Striiv, a smart pedometer that caters to casual exercisers who like rewards, thinks that collaboration with a friend is going to increase the likelihood of using your device effectively. Last year the company introduced a pedometer that allowed the user to either win game play or make a donation to charity upon meeting goals.

The new version released this week adds the “friend” element. You can now see your goals and progress side by side with others in your group. Dan Wang, the company CEO calls it the “social pedometer” where the motivation comes from games, rewards, friends and charity.

Other devices like BodyMedia, Fitbit, and Jawbone focus on data analysis – tracking your movements. Fitbit keeps a record of caloric intake, BodyMedia does that plus tracks sleep. Jawbone now lets users post a food photo diary to share with others, and offers online incentives.
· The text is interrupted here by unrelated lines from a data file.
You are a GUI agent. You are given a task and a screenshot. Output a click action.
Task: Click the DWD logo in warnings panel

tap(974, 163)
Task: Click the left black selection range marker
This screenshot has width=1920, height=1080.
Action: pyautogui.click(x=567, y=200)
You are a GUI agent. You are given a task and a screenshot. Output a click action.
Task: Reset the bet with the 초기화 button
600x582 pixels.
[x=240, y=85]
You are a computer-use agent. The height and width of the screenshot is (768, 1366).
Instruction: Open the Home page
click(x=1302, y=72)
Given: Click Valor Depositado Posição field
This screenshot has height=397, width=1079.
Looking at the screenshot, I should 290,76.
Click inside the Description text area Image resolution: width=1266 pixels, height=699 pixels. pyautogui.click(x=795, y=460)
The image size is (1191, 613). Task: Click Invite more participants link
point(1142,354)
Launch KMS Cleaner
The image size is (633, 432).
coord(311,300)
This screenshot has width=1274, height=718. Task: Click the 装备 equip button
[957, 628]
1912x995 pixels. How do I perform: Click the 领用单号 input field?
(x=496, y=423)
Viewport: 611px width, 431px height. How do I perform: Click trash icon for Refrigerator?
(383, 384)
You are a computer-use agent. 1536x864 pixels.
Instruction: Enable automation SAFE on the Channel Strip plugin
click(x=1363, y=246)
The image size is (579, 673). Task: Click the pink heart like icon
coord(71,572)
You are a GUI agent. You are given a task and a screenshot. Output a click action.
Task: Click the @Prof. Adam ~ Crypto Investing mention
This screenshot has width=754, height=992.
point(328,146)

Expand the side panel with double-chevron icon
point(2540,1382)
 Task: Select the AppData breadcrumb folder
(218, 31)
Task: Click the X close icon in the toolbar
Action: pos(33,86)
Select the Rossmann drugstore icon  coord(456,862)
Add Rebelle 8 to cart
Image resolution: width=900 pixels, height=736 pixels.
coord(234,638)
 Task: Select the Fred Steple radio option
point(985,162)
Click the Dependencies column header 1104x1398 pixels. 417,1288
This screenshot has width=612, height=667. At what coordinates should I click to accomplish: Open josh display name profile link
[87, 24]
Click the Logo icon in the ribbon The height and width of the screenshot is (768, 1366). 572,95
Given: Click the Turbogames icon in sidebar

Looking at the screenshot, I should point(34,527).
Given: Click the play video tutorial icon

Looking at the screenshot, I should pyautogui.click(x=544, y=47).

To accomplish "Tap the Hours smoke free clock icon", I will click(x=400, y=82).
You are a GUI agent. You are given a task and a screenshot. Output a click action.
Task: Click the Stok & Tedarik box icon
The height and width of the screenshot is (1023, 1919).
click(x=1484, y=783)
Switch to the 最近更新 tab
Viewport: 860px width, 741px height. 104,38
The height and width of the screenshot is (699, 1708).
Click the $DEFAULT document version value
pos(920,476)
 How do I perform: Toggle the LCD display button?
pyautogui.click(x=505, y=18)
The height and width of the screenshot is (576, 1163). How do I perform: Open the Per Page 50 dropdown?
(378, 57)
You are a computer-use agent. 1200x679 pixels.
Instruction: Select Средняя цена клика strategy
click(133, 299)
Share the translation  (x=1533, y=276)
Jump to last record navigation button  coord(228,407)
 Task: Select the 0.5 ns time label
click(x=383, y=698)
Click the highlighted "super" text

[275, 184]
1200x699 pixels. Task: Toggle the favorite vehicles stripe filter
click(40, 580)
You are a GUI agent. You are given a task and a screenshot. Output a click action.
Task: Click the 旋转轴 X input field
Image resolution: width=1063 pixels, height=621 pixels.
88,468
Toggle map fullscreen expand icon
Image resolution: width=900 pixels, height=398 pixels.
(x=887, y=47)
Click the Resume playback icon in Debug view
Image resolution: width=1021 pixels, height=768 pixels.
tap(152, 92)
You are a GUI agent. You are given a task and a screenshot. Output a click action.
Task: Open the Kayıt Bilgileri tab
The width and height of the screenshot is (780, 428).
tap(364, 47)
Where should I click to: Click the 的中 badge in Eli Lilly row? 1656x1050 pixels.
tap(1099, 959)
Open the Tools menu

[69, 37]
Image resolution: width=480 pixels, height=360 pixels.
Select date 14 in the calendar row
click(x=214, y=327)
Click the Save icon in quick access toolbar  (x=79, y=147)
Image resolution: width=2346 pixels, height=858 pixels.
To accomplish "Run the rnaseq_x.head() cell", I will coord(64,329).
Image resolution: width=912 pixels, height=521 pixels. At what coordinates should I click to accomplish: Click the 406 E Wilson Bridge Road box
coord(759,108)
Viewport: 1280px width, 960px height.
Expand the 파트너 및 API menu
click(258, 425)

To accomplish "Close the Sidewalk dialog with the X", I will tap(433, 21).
More serious athletes turn to devices from Polar and Garmin. Polar offers built-in coaching as well as endurance and recovery time training in their devices. Garmin offers special devices for runners, cyclists and even golfers.

The benefits of using technology to monitor your workouts have become nearly undisputed. But is monitoring yourself with friends more effective than going solo? 

Research presented in the Economist gives examples of group training being more effective (the secret is endorphins). And the Telegraph in the UK found similar results. Women in particular do better exercising with friends, says a Motley Fool advice column. On average, their article finds a women will lose 10 pounds more if they exercise and diet with a female friend, and that 20% of women that exercise alone do not lose any weight at all.

So which type of fitness buff are you? The lone Rocky Balboa or the grab a buddy and go?